May 4th this year was Foreign Affairs Day. Each Foreign Affairs Day, AFSA marks the day with the annual Memorial Plaque ceremony, where any new names of diplomats who have perished in the line of duty are added. People don't often realize how dangerous our work can be. They think about the military putting their lives on the line for the country but fail to realize that we do as well, only without guns to defend ourselves. In fact, more Ambassadors have died in the line of duty than have Generals and Admirals.

Here is what AFSA wrote about this ceremony this year. Below that, you will find a video of this year's ceremony. 

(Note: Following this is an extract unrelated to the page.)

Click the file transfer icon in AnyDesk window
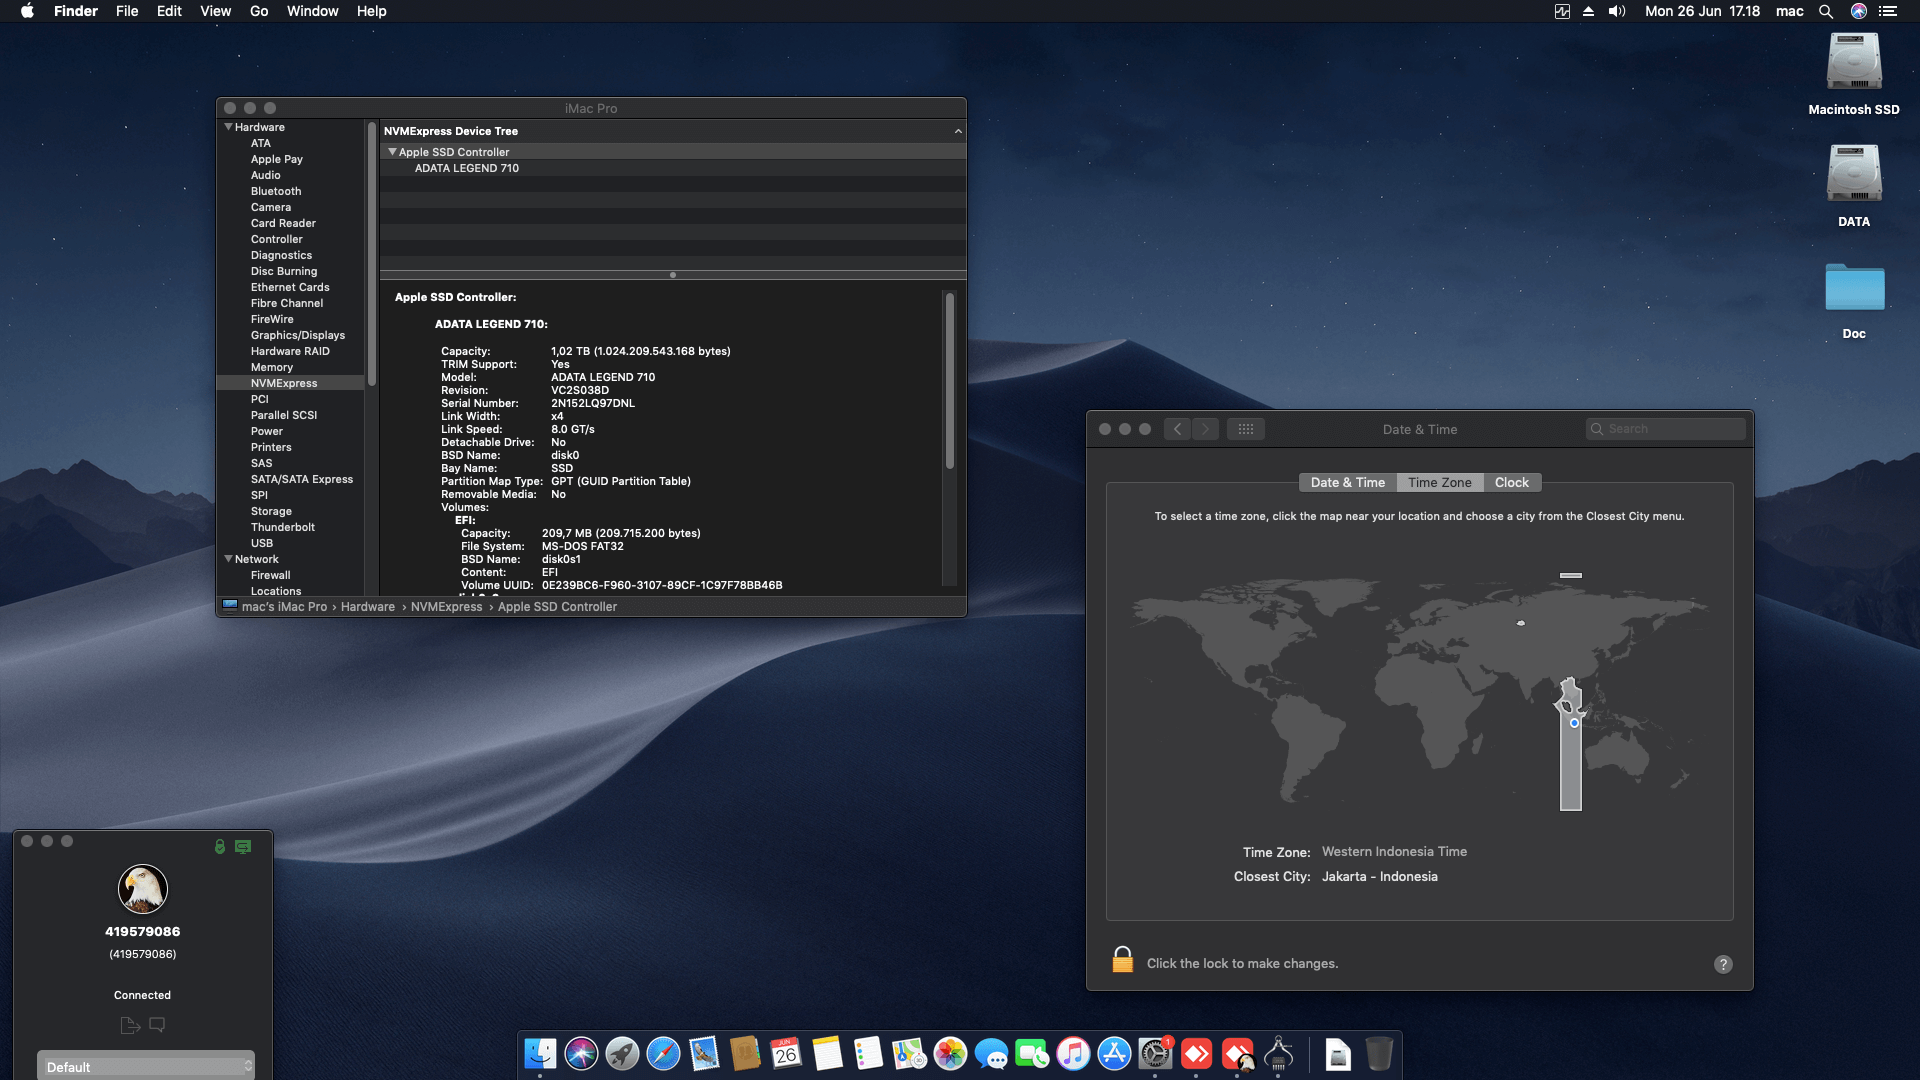 [x=129, y=1024]
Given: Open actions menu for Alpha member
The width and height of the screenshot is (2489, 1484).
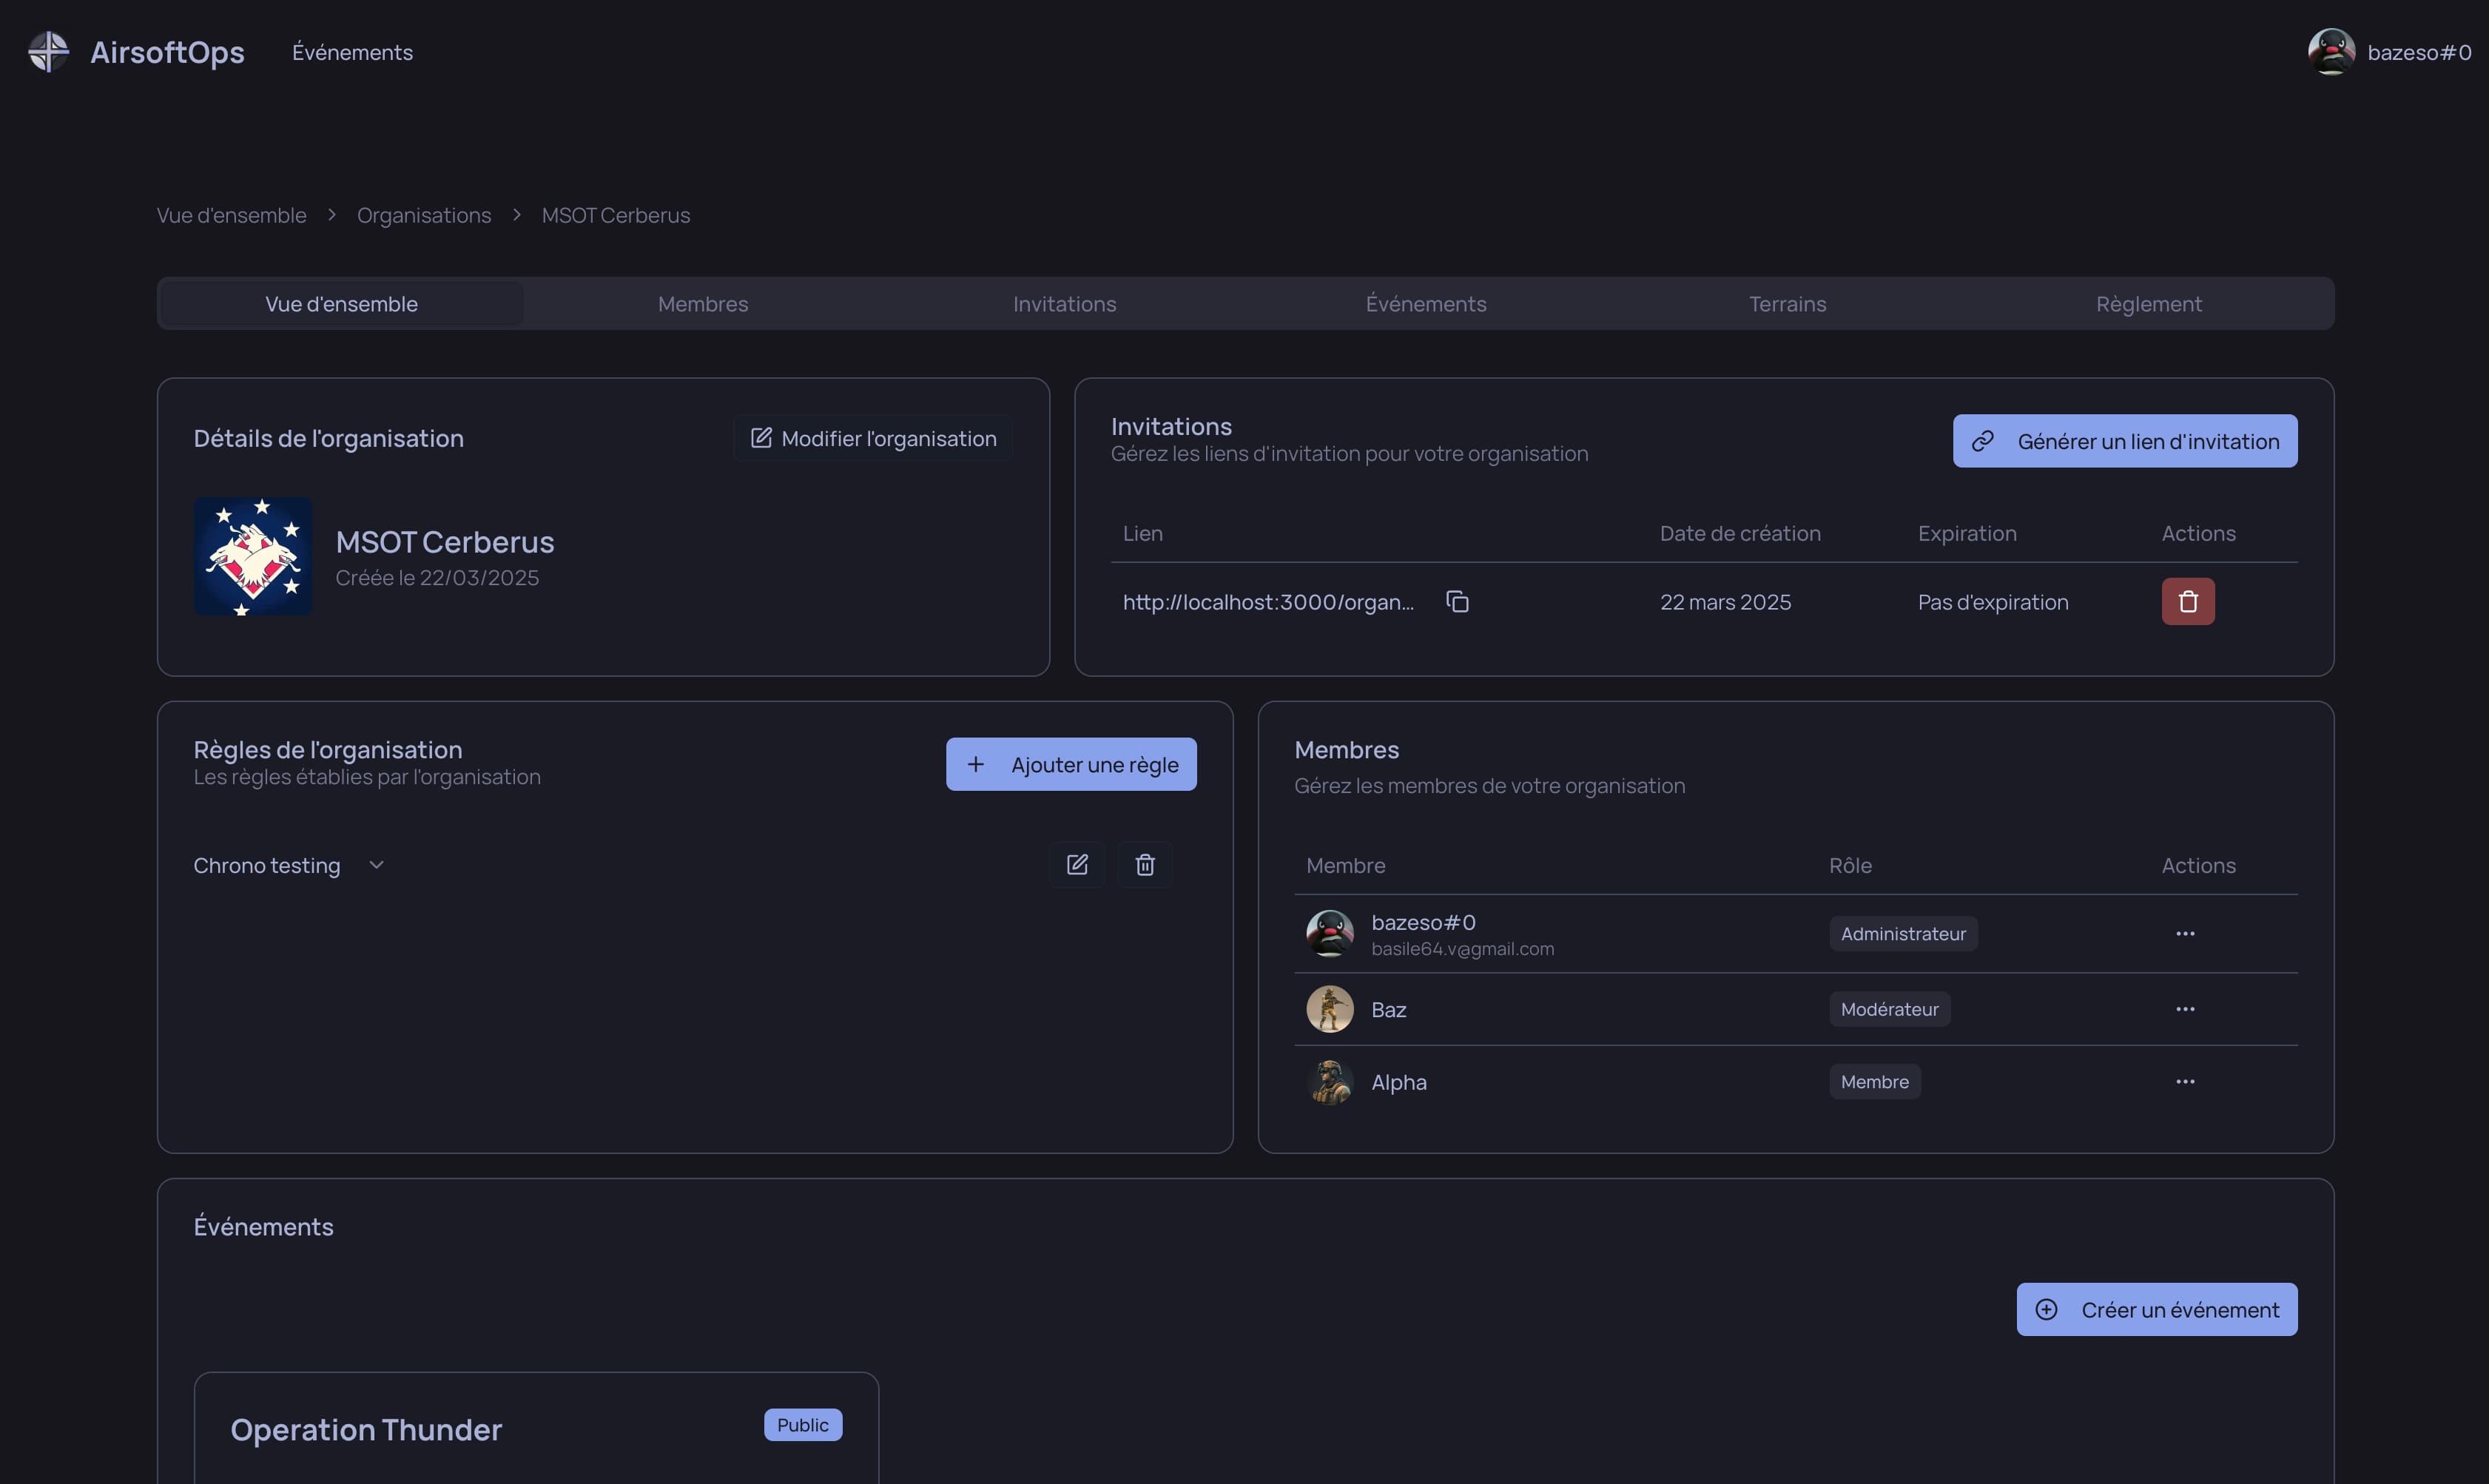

The first memorial plaque, now at the west end of the diplomatic lobby of the Department of State, was unveiled on March 3, 1933 by Secretary of State Henry Stimson at the entrance of what is now the Eisenhower Executive Office Building, standing next to the White House, which then housed the State, War and Navy Departments. The inscription on this plaque states: "Erected by members of the American Foreign Service Association in honor of diplomatic and consular officers of the United States who while on active duty lost their lives under heroic or tragic circumstances". The establishment of this plaque grew out of efforts in the late 20s and early 30s to establish a "Roll of Honor" naming those who had died by violence or other causes related to service abroad such as tropical diseases. The first name is that of William Palfrey, chosen by the Continental Congress as Consul General to France, who set sail in 1780 and was never heard from again. Travel by sea was dangerous and often fatal in the early years of our country, and tropical diseases also frequently struck down 19th century American representatives.

The first plaque was limited to Foreign Service officers, but after World War II the plaque became open to Foreign Service personnel of all ranks. The second plaque erected in 1972 at the east end of the lobby, during the Vietnam War, carried a new inscription "Erected by the American Foreign Service Association in honor of those Americans who have lost their lives abroad under heroic or other inspirational circumstances while serving the country abroad in foreign affairs." This phrase was interpreted to comprehend the distinctive dangers, including terrorist acts, of life and work in the Foreign Service. Disease was generally no longer considered after World War II, and terrorism became the chief cause for inscription. In 1982, eligibility was extended to include US Government employees of other agencies serving at embassies, including military personnel. However, in 2005, due to the sharp increase in the number of non-Foreign Service civilians serving abroad from agencies that have their own memorials to fallen employees, the AFSA Governing Board re-instituted the original plaque criterion. In one other change, the AFSA Governing Board in 2001 established an additional criterion of “in the line of duty” to cover Foreign Service members killed during the official performance of their duties even if not due to terrorist acts. The criteria were revised slightly again in 2011; please see the criteria by clicking the link to the right.
There are 108 names on the west plaque and 128 on the east plaque, for a total of 236, as of May 2012. These Americans died in 64 different foreign countries, as well as at sea. It must be emphasized that the names on these plaques represent only a part of the total number of Americans who die of various causes while serving their country overseas.

AFSA owns and maintains the plaques. The AFSA Awards and Plaques Committee considers proposals for additional names and makes recommendations to the AFSA Governing Board which selects the final names for inscription, based on the criteria established by the Governing Board. AFSA organizes unveiling ceremonies in cooperation with the Department of State when new names are added. At the 2012 ceremony, we added one new name: That of Sharon S. Clark, a first-tour Foreign Service Office Management Specialist who died of cerebral malaria in Abuja, Nigeria in December 2010.
The next ceremony will be held on the next Foreign Affairs Day, which is May 3, 2013.